[Aim of the task]
Return every line in the entries below that contains the word "Toggle". Case matters.

Pointing records for text and elements:
↓

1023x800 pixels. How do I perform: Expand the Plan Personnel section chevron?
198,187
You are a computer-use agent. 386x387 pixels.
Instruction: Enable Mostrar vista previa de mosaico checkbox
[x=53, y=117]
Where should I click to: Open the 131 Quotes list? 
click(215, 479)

↑
↓

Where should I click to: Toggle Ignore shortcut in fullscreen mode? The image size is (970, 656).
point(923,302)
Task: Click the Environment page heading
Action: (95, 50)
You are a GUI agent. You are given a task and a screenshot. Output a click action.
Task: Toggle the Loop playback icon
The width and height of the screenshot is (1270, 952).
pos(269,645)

↑
↓

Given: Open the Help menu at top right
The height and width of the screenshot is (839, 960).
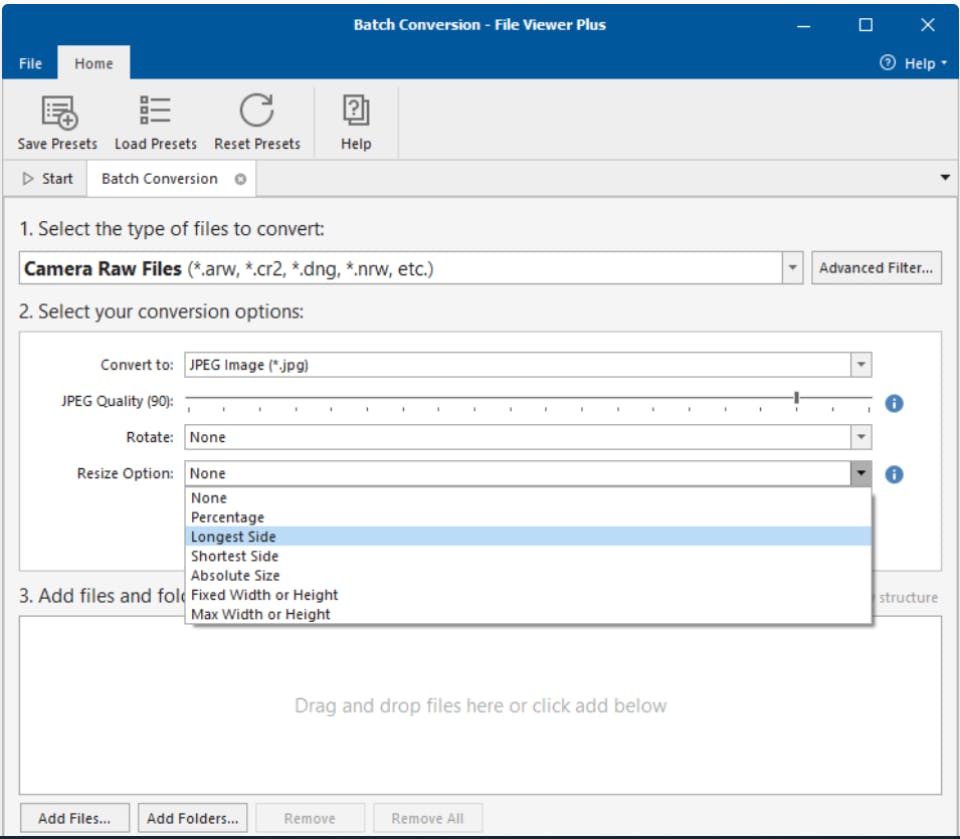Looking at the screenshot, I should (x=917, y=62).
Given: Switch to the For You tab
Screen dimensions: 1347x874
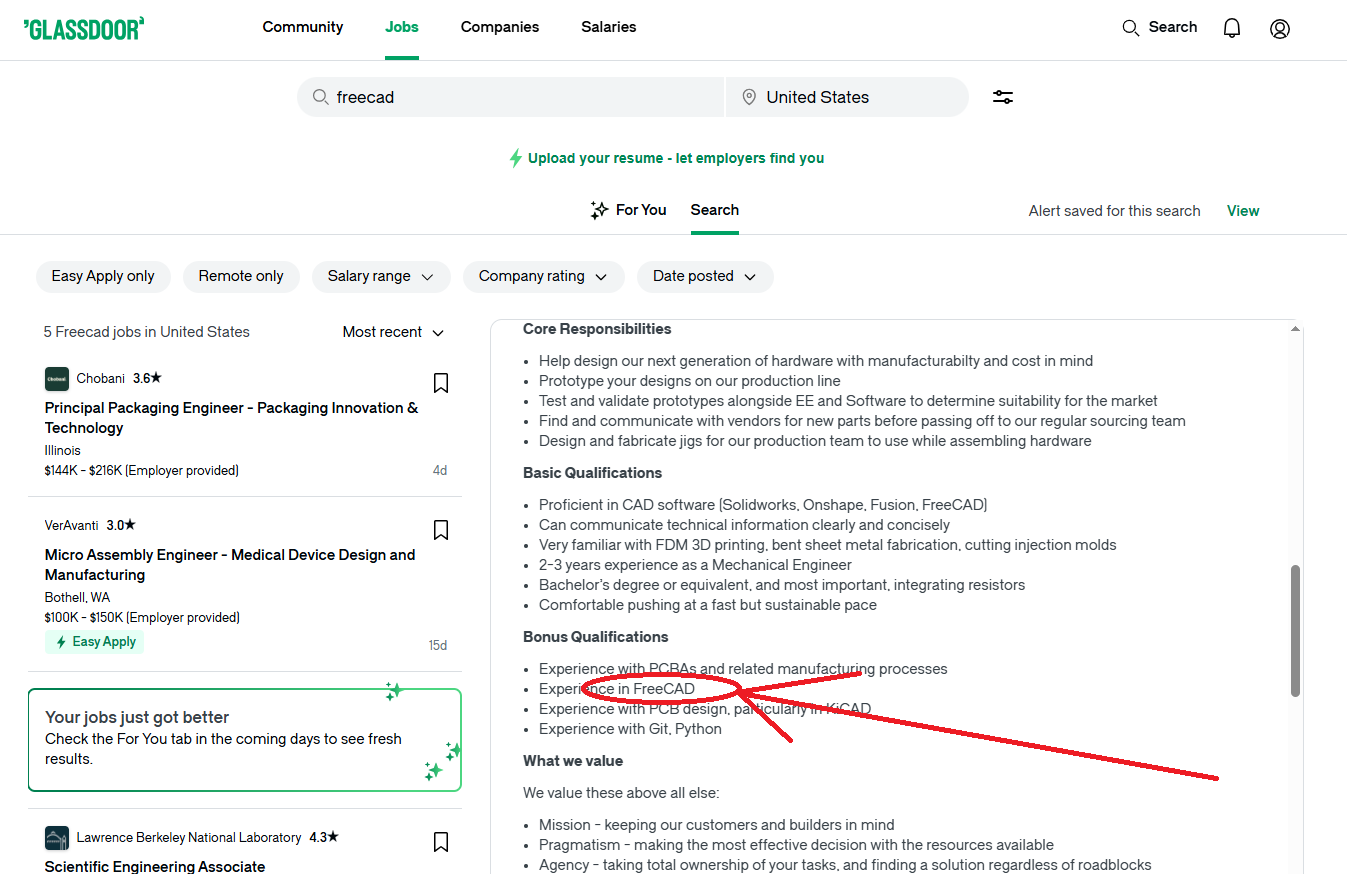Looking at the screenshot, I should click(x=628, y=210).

↑

[Result of the exercise]
Where should I click to: Toggle Ignore shortcut in fullscreen mode? The image size is (970, 656).
Task: Toggle the Loop playback icon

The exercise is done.